A study released by the Harvard Civil Rights Project ( summarizes the problems with NCLB by saying the "core of NCLB has simple but controversial accountability provisions: all schools and districts must meet all standards by 2014" (Owens & Sunderman, 2007). This system does not differentiate for the non-English students nor the special education students with IEPs or 504 plans. In addition, with so much emphasis on lower performing students, little time is left for teachers to prepare and teach lessons that challenge high ability students. The focus of NCLB is for all students to reach grade level proficiency rather than for all students to reach their academic potential. The punitive nature of the law causes many school districts to shift their focus, and funding, to those students who are not grade level proficient. For students already performing at proficiency, attention is on their intellectual maintenance rather than intellectual growth. Little attention is given to students already exceeding the goals of NCLB. It is ironic that teachers are taught how important it is to differentiate instruction to meet the needs of all learners but then the government expects all learners, regardless of abilities, to take and pass exactly the same test.

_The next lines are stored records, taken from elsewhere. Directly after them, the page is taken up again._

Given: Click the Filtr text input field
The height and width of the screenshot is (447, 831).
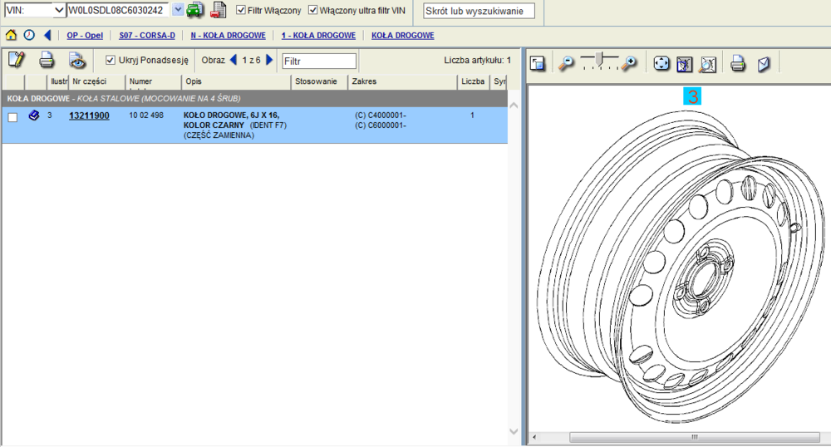Looking at the screenshot, I should click(x=319, y=61).
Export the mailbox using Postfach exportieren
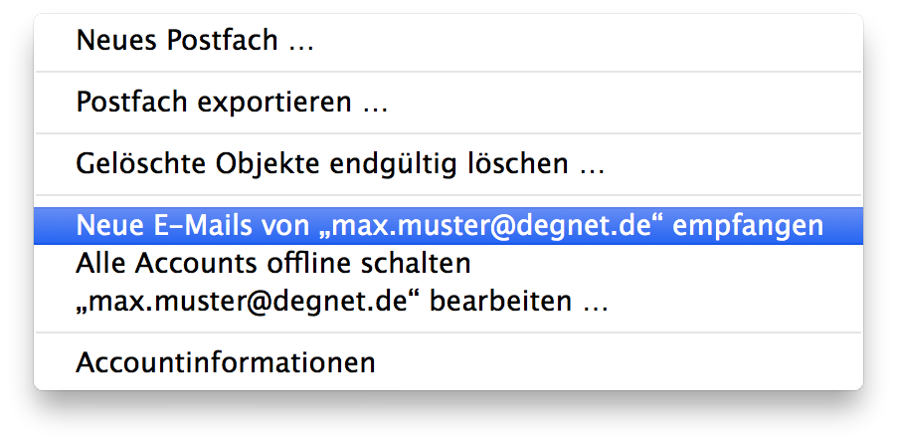Viewport: 897px width, 444px height. click(x=232, y=103)
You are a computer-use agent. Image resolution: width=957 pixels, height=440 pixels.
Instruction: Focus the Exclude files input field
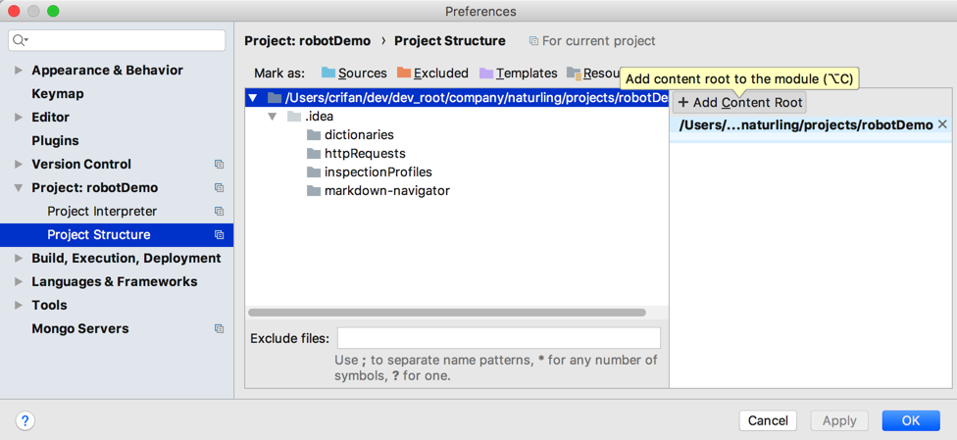click(498, 338)
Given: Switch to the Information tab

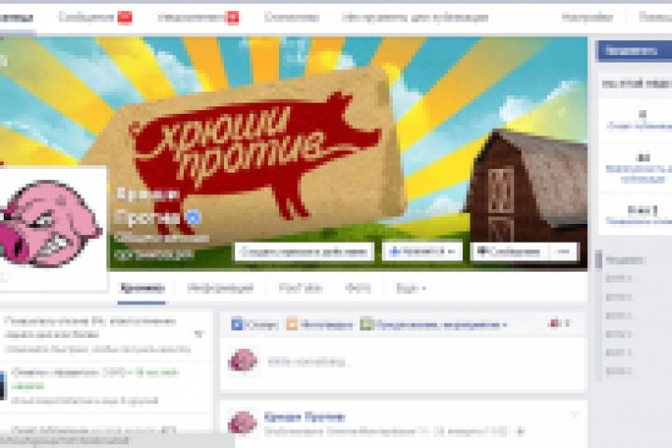Looking at the screenshot, I should [220, 288].
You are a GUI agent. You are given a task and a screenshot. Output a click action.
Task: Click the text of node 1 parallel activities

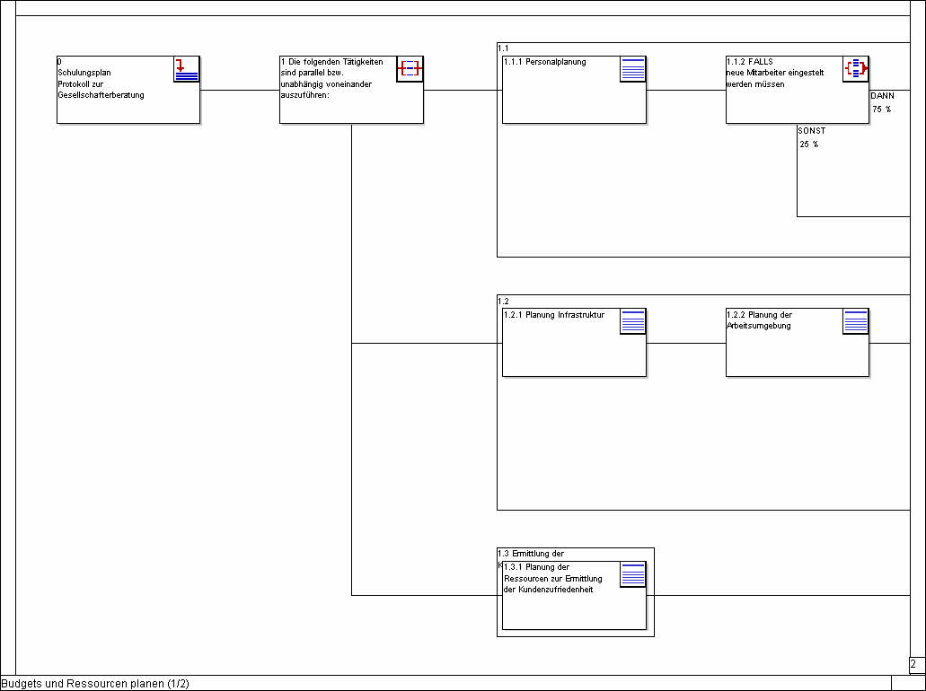331,78
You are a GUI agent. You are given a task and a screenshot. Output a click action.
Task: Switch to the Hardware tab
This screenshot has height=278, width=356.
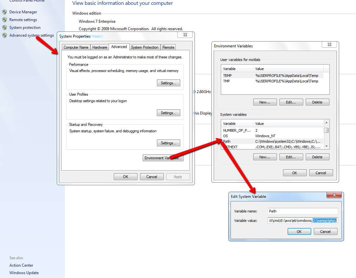click(x=99, y=47)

This is probably one of the biggest areas of contention for classroom teachers who must administer high-stakes tests to their students.

It is not being argued here that no accountability is needed. Instead, it is suggested that perhaps we are holding the wrong people accountable for the wrong education. There is no doubt that teachers must be part of the accountability formula. What about the first and possibly most influential teachers a child will ever have, the parents? How will parents be held accountable? The problem with the current accountability system is that it makes it very easy to enter into a blame game instead of real discourse about the flaws of our educational system. Are teachers failing, are parents failing,are students failing or is it just possible that our outdated system is failing?

It could be argued that our educational system is in a state of crisis and if we choose not to be part of the solution then we continue to be part of the problem. Meanwhile, all of this debate and stagnation occurs at the educational expense of future workers who will enter an international job market of very well prepared, highly competent workers. It's time for us all to be held accountable.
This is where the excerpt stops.